TASK TO COMPLETE >> Extract from the entries below, exactly as given, only the lines from the line containing "BOB Konferenz 2022 (722, 2475)" to the line containing "Shepherding Software Dependencies (372, 1971)", both lines included.

MATERIAL SHOWN >>
-=-=-=-=-
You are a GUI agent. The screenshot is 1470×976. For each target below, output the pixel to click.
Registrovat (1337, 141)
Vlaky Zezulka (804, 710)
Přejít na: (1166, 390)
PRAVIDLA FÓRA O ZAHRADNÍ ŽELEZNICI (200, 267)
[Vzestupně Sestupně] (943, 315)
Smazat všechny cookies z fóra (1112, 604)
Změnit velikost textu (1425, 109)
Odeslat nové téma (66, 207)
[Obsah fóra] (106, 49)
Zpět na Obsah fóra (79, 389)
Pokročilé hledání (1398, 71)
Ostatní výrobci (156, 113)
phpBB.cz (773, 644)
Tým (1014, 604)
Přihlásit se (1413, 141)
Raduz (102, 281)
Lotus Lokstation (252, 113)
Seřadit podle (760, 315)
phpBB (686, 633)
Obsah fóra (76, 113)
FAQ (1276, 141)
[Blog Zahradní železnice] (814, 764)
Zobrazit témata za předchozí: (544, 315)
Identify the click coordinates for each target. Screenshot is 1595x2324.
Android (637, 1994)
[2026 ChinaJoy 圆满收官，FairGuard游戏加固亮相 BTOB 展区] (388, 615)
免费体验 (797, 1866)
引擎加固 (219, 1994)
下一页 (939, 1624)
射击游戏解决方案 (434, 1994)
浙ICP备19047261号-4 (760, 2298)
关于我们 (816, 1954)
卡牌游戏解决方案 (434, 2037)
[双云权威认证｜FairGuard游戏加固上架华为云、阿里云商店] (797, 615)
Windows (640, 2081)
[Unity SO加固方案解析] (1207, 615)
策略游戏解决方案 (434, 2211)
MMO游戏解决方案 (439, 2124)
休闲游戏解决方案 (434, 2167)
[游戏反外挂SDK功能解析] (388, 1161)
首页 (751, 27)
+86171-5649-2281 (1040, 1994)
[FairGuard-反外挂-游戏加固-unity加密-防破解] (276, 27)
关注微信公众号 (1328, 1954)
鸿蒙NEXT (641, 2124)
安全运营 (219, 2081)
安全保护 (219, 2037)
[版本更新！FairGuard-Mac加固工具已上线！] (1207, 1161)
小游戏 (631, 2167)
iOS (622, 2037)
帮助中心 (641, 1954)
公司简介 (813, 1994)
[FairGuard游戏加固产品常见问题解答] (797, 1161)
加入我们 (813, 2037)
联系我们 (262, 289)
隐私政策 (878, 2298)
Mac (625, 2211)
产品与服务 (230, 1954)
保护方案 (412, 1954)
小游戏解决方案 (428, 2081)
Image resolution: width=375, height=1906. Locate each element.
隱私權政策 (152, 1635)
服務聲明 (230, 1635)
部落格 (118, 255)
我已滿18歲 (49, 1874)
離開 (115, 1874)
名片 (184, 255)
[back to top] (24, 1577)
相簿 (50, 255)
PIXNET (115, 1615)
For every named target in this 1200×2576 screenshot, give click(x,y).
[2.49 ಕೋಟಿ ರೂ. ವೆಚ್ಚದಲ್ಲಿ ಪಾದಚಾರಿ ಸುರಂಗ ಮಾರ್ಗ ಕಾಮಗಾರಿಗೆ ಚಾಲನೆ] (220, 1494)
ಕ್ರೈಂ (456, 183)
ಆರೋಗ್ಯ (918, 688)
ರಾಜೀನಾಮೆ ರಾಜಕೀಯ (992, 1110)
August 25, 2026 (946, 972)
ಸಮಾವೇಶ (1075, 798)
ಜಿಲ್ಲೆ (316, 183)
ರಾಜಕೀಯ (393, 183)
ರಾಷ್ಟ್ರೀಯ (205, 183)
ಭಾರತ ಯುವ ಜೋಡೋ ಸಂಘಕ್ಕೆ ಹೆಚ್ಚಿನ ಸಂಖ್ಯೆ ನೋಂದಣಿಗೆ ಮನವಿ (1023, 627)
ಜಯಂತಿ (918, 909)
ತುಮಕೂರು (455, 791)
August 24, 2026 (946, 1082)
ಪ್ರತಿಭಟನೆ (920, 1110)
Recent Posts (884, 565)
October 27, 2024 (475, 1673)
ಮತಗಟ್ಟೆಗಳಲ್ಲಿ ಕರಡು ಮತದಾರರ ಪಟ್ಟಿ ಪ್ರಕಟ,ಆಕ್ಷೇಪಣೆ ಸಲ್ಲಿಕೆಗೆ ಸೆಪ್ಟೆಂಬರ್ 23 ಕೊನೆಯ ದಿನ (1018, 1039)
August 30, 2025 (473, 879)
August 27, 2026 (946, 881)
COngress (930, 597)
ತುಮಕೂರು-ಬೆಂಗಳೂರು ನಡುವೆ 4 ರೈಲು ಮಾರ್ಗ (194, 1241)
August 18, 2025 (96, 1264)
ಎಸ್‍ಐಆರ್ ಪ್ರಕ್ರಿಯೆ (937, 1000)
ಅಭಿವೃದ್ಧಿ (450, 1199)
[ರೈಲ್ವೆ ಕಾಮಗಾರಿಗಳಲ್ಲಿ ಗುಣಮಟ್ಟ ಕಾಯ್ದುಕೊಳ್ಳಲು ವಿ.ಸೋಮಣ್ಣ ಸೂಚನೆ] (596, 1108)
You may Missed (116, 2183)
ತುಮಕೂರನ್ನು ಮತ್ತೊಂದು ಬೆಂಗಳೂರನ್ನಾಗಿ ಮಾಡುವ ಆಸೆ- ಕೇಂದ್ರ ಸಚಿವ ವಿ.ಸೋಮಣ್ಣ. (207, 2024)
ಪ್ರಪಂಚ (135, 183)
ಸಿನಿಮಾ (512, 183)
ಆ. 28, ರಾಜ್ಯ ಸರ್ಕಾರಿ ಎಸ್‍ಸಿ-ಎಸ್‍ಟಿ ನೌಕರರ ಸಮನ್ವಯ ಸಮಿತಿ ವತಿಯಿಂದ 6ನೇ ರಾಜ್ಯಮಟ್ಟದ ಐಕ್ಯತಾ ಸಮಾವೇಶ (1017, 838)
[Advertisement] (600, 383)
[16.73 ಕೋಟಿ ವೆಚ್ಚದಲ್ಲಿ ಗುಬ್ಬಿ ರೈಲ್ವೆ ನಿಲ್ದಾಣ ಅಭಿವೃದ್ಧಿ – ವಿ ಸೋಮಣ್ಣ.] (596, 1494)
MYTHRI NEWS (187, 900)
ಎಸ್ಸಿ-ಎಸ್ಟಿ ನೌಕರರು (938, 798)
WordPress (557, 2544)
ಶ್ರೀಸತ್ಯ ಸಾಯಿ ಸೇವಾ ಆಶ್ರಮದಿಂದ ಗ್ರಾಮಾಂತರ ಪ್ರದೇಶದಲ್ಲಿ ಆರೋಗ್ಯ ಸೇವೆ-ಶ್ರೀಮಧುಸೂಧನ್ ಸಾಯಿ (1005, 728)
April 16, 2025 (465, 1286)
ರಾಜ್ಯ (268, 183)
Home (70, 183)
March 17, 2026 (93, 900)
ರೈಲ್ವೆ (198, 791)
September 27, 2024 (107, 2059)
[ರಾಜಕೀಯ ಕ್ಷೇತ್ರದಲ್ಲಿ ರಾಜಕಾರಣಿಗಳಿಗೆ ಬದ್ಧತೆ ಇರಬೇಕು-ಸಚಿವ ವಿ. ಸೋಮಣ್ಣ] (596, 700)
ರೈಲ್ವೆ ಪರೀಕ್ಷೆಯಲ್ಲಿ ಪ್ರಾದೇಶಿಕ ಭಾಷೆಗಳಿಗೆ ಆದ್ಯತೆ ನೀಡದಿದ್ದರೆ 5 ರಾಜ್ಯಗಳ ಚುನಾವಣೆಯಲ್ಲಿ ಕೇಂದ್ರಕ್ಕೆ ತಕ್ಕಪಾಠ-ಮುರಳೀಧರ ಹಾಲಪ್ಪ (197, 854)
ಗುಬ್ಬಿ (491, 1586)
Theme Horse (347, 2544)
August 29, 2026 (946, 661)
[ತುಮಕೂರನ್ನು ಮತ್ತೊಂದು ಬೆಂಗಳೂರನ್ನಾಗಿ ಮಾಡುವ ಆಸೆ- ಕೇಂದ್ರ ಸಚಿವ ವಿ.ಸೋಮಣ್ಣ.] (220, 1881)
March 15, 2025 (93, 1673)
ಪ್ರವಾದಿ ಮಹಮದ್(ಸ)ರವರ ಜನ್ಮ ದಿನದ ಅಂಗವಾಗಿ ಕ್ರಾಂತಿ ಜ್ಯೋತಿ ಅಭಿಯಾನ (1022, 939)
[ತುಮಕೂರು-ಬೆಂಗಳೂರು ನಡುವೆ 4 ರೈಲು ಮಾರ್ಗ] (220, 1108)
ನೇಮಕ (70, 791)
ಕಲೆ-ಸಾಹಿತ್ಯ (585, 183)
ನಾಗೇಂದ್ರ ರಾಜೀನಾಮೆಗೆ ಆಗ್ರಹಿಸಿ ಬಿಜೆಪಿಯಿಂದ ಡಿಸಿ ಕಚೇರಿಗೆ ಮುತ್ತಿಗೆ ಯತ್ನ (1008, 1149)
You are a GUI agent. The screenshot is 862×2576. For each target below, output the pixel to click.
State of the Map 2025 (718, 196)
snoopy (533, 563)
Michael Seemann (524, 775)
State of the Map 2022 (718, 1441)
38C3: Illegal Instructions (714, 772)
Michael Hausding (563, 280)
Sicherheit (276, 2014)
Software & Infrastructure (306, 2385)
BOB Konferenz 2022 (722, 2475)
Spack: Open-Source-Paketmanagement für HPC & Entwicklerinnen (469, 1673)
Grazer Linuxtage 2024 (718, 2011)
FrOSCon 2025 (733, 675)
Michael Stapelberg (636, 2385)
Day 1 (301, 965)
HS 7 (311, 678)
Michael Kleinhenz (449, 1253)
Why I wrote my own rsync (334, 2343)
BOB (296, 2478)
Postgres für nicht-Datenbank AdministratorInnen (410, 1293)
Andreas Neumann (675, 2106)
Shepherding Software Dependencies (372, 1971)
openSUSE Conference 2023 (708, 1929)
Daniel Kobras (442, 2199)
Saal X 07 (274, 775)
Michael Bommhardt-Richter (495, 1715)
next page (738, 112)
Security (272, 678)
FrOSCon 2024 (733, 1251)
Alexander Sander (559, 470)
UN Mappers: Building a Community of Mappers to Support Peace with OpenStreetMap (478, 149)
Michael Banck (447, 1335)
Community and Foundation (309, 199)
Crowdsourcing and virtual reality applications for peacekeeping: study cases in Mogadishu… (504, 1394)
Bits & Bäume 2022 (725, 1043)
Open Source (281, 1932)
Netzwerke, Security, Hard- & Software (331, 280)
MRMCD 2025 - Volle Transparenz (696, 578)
-=-=-=-=-
TASK RESULT >>
BOB Konferenz 2022 (722, 2475)
Spack: Open-Source-Paketmanagement für HPC & Entwicklerinnen (469, 1673)
Grazer Linuxtage 2024 (718, 2011)
FrOSCon 2025 (733, 675)
Michael Stapelberg (636, 2385)
Day 1 (301, 965)
HS 7 (311, 678)
Michael Kleinhenz (449, 1253)
Why I wrote my own rsync (334, 2343)
BOB (296, 2478)
Postgres für nicht-Datenbank AdministratorInnen (410, 1293)
Andreas Neumann (675, 2106)
Shepherding Software Dependencies (372, 1971)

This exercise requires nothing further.